Away from the sprawling booths of the big publishers, where the familiar conveyor belt of football and guns and cars was being rolled out for another year, a sizeable chunk of the show floor had been granted to the indie sector, and here there was plenty of novel and weird stuff going on. One of the more technically impressive indie titles we saw was Eden Star, a sci-fi game with a procedurally destructible world that involves mining minerals and building structures. A sort of Mine/craft game, if you will.
Facetiousness aside, Eden Star has a couple of interesting tricks up its sleeve. Rather than being constructed out of blocks, Eden Star's world can be smashed up into little pieces using lasers and a gravity glove that can throw stuff around with considerable force. Furthermore, it has a central base used for converting raw materials into useful resources, but this base attracts enemies and must be defended by constructing walls and so forth using those resources. Ultimately, the developers intend for the game to be co-operative between four players, and while in its current state the controls were extremely unwieldy, Eden Star has potential to be enormous fun.
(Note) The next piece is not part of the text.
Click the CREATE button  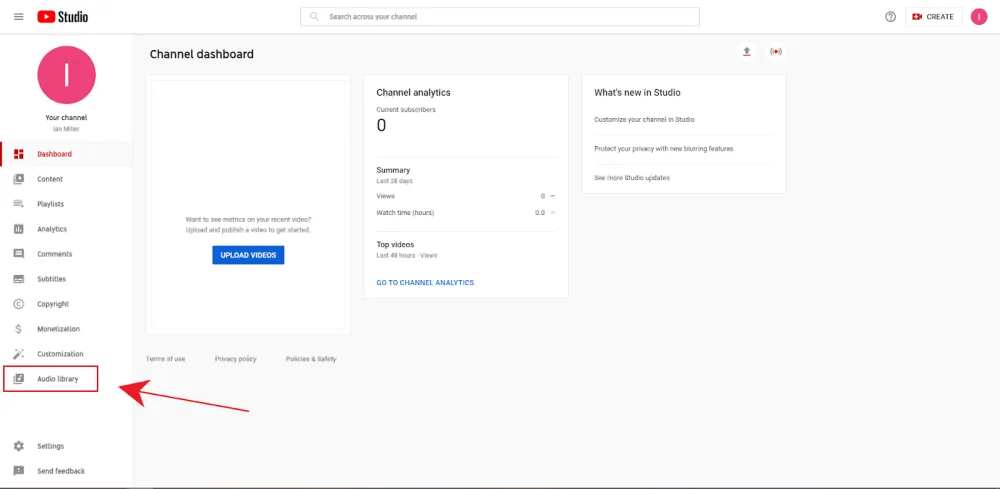932,17
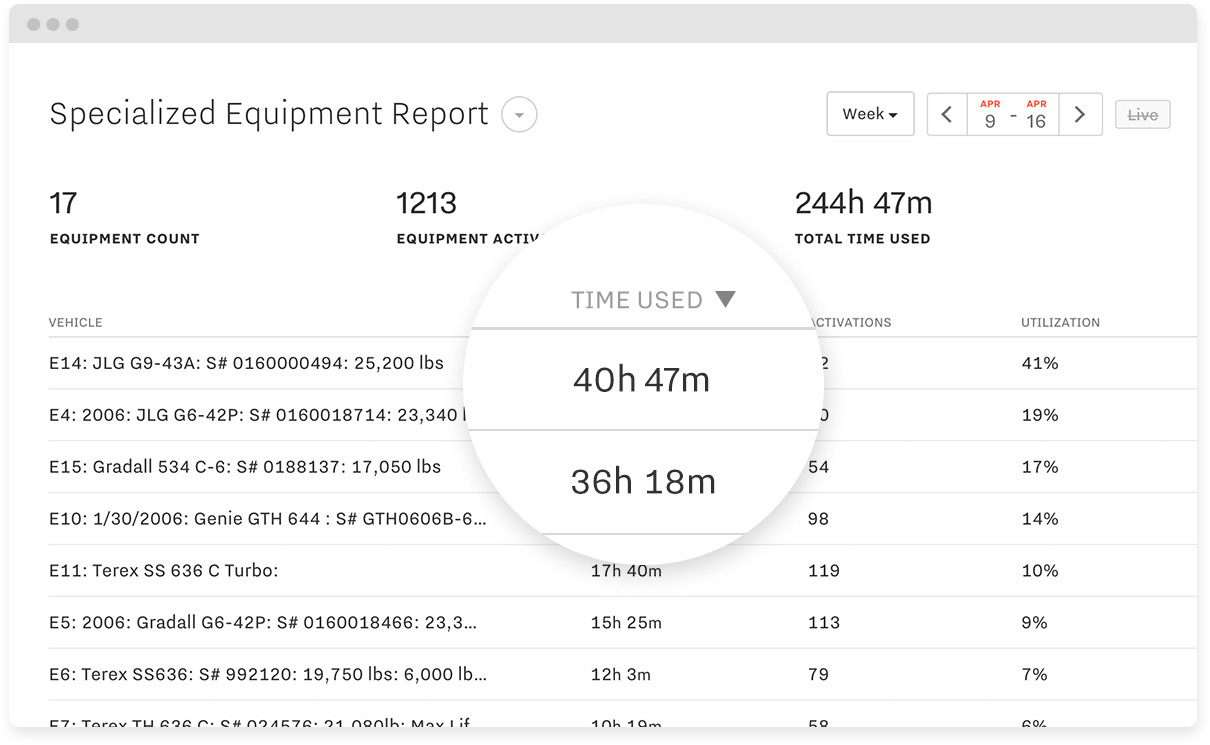Image resolution: width=1210 pixels, height=745 pixels.
Task: Click the TOTAL TIME USED summary stat
Action: click(863, 220)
Speaking of cooperative games, another fascinating-looking indie title is Tomb of Rooms, a two-player exploration game set in a randomly generated dungeon. Ascending the floors of the tomb successfully requires co-operation. Both players can only hold one item at once, so if there is a book and a torch, one player must hold the light while the other reads the book. This also goes for dealing with the INCREDIBLY CREEPY monsters that prowl through the higher floors of the tomb. One player must shine light on the monster while the other shoots it. It's a smart idea, and creates a fun mixture of genuine tension and slapstick humour as the torch bearer is chased around the room by some skeletal horror while the other player tries to get a clear shot. Having said that, the tombs are currently far too sparse and boxy, and the player character animations need a lot of work.
Our favourite indie game on show, however, was Mode7's Frozen Endzone, the spiritual sequel to Frozen Synapse. Endzone places you in control of a team of robotic sports players in a rugby-esque game, with the task of getting the ball to the Endzone, by running, passing, and blocking the opposing team. Like in Synapse, you input all your commands to your cyberjocks simultaneously before executing a few second's worth of play-time, meaning you must try to predict how the opposing team will react. With lovely visuals, excellent player animations, refined command controls and a more interesting setting for its game, Endzone is looking very special.
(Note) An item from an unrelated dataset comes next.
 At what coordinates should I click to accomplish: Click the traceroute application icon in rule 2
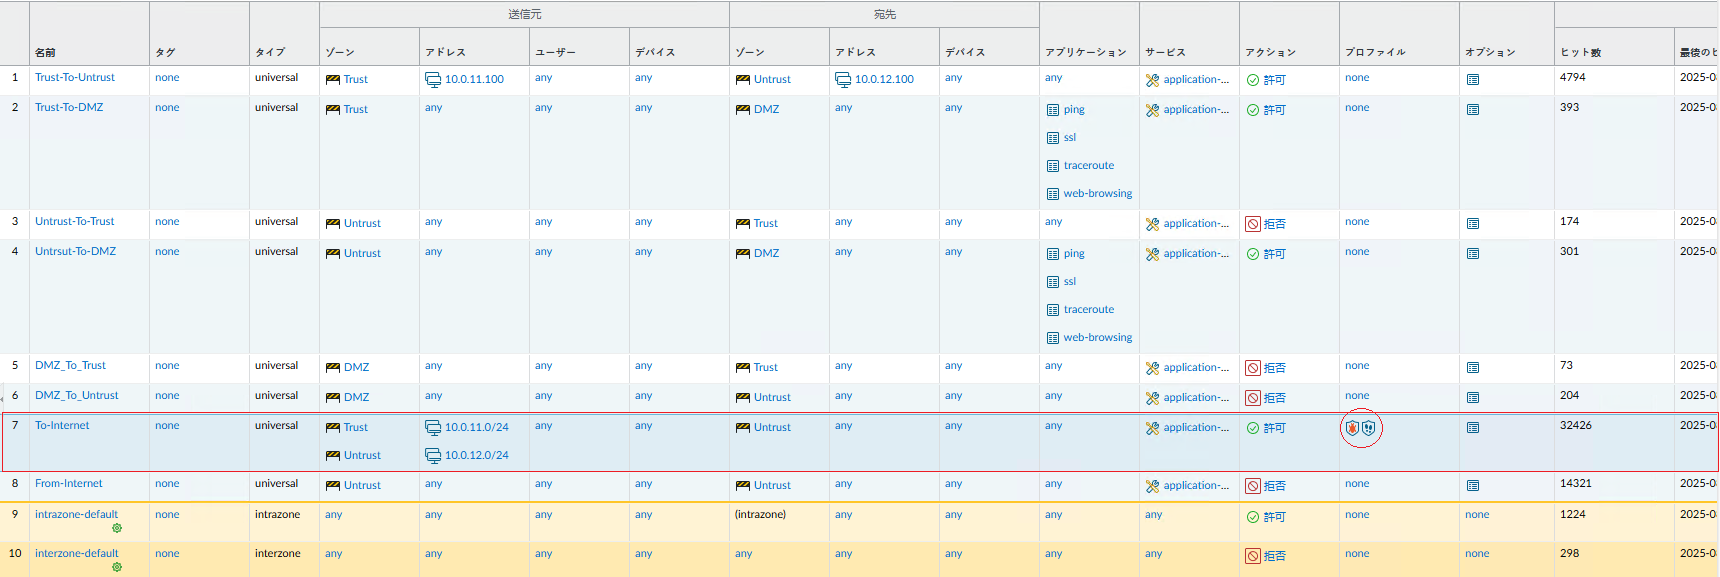point(1053,166)
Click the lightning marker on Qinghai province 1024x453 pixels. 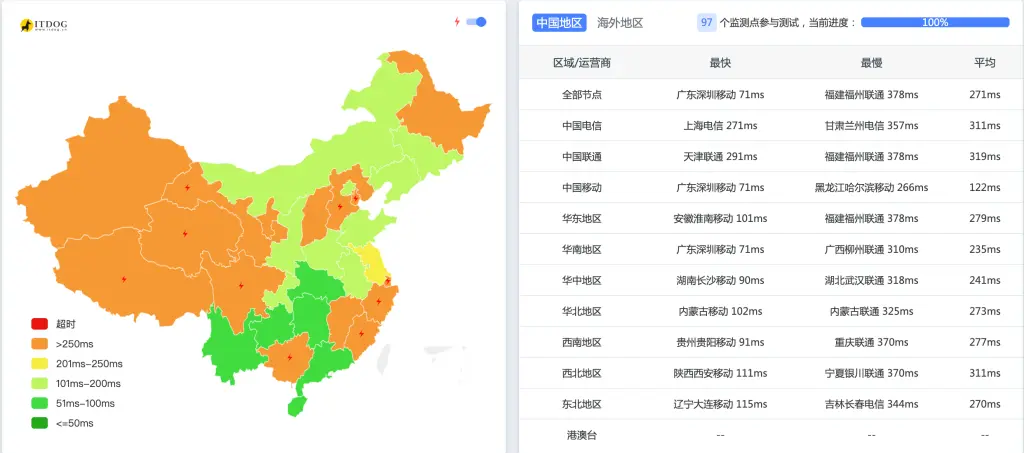[184, 233]
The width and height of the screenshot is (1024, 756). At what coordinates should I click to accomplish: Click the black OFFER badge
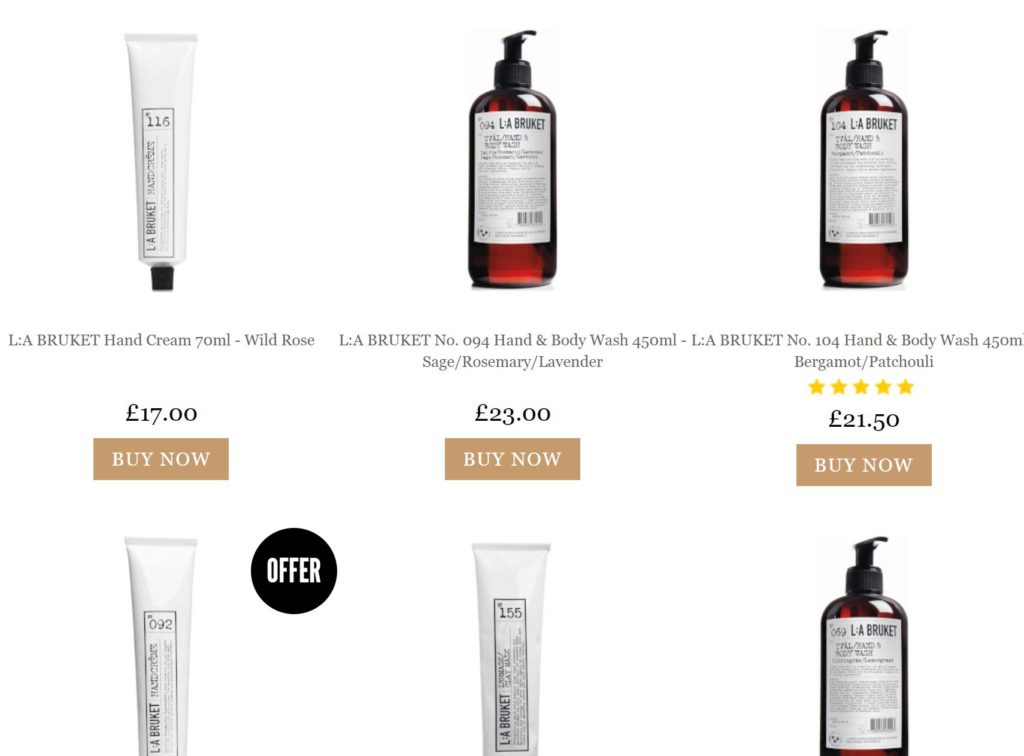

While the indie sector is never short of inspiration, there were a smattering of curiosities from the mainstream too. One of the biggest surprises for us was Dying Light. Now, it's worth mentioning that this is another zombie game, and it's being developed by Techland - the creators of the profoundly mediocre Dead Island series. But don't run away screaming just yet! Dying Light combines open-world zombie bashing with Mirror's Edge style free-running, and the two are potentially a match made in undead heaven.
The six-minute demo involved making your way through an infested shanty town, dashing through crowds of zombies, scrambling up walls and leaping over rooftops to access an elevated highway that towered over the corrugated cityscape. In such a short time it was difficult to establish exactly how the wider game is going to work, but both the movement through the environment and fighting of zombies felt excellent, so we're looking forward to seeing more of this one.
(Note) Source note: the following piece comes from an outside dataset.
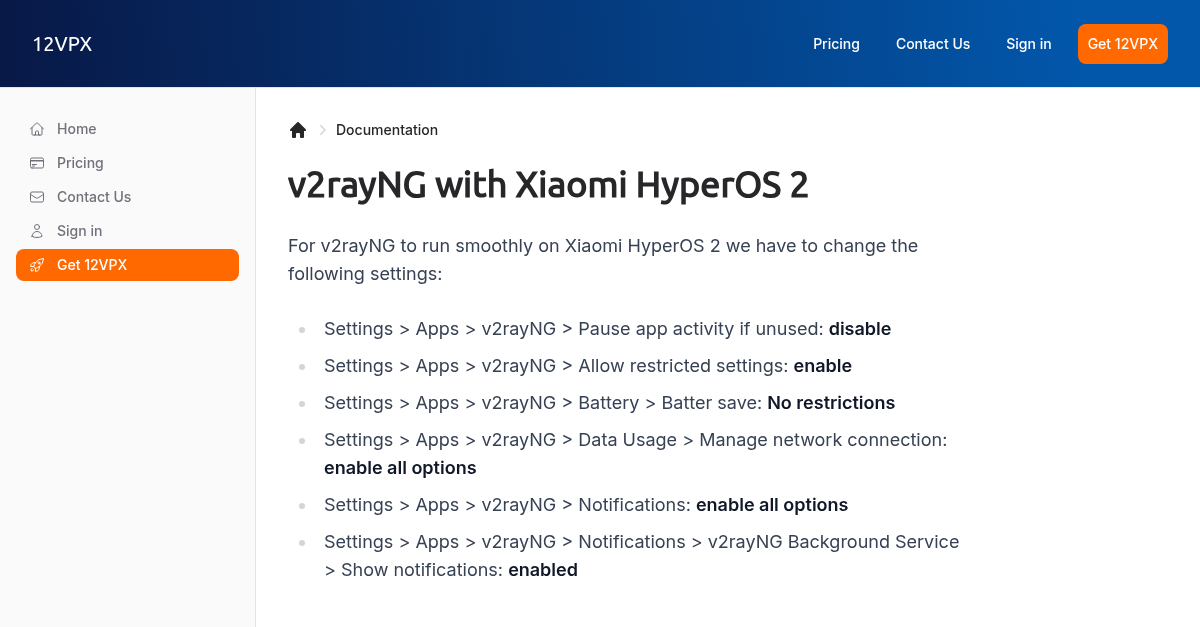Click Contact Us in the sidebar

93,197
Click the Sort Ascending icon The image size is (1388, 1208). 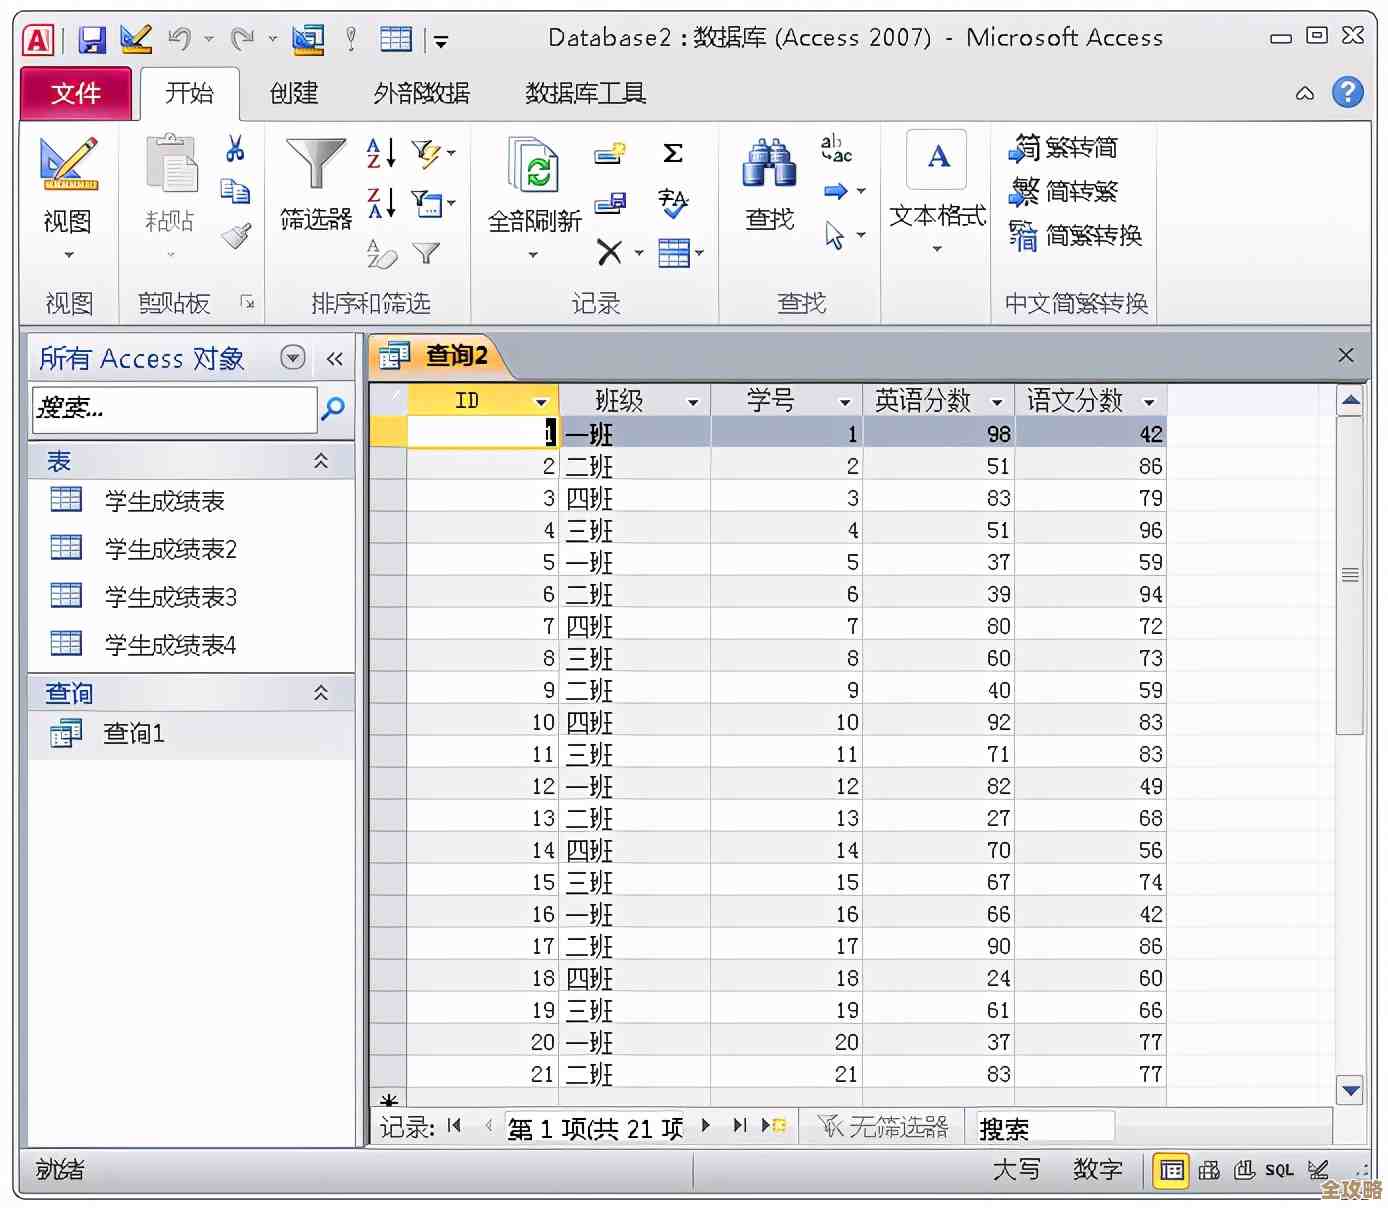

The Wolfenstein stand was packed, despite us being less than impressed.
Lastly, there were a couple of games that raised our eyebrows for the wrong reasons. The first of these is Bethesda's Wolfenstein reboot, subtitled The New Order. It plays reasonably well. The game is running in id Tech 5 and hence is as slick and punchy as any game running in an id engine. Also like Rage, though, there was nothing that stood out about it whatsoever. It was just a very grey FPS with Nazis in. Also rather perplexing was Battlefield 4, as it's rather difficult to discern precisely what is different about it from Battlefield 3. When we asked one of the attendees of the stand, we were told that it's different because there are some new maps, and some really big buildings that players can blow up, which is cool and all, but we're not sure if that justifies an entirely new game.
A taster of what's on offer at the Eurogamer Expo.